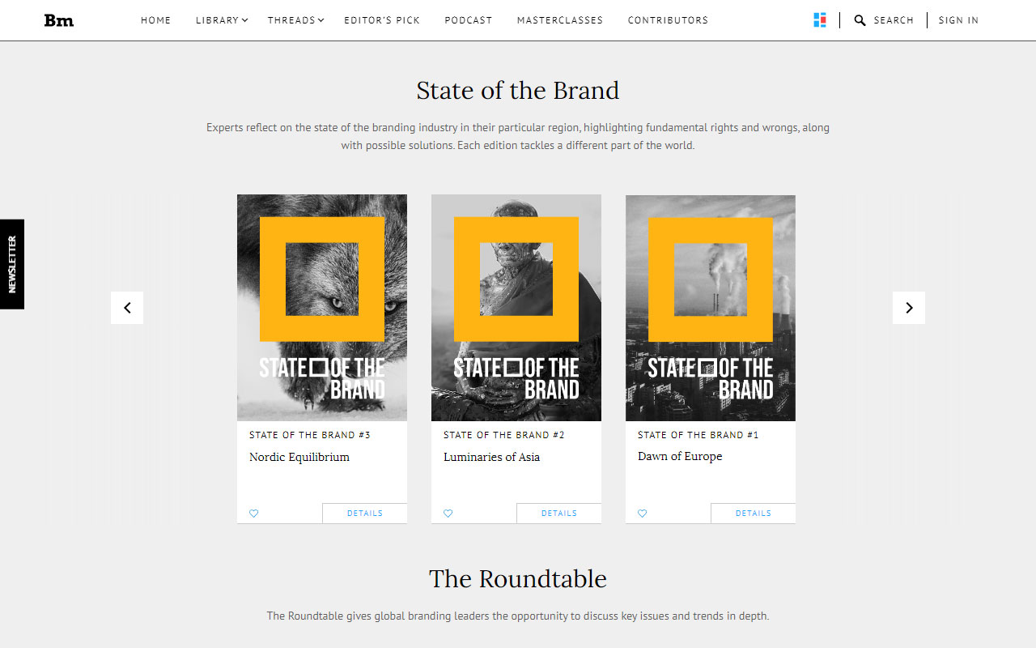Favorite Nordic Equilibrium with its heart icon
The height and width of the screenshot is (648, 1036).
pyautogui.click(x=253, y=513)
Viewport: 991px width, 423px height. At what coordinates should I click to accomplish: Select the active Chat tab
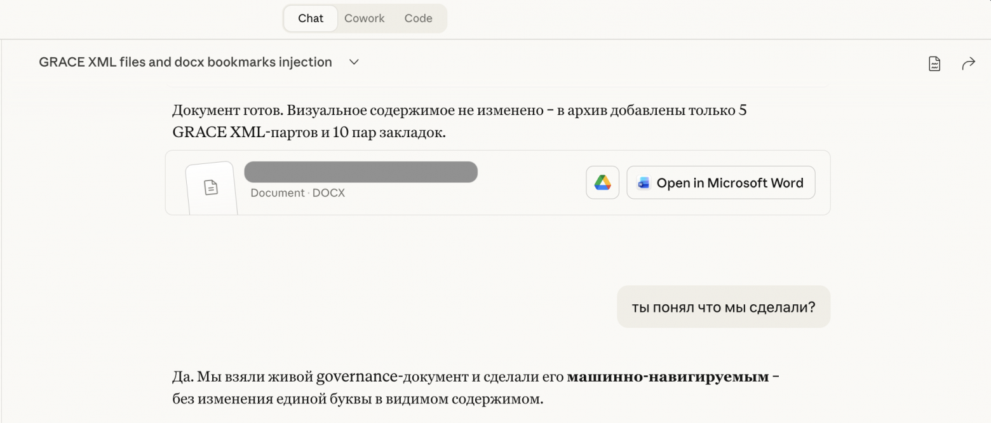click(x=310, y=18)
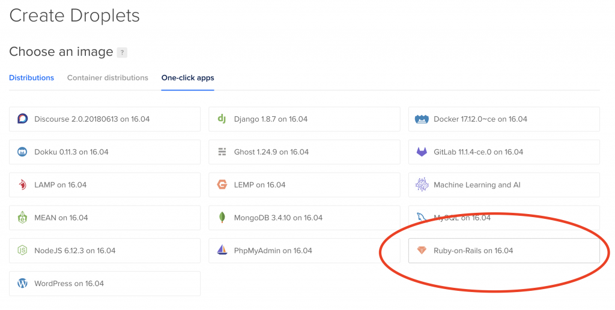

********************

→ What to produce
Restate word for word the lines from the one containing "Viewport: 991px width, 423px" through the end of the material above, both included, and nothing besides; drop the pictures.

→ Output
Viewport: 991px width, 423px height. At what coordinates should I click to accomplish: Select the active Chat tab
click(x=310, y=18)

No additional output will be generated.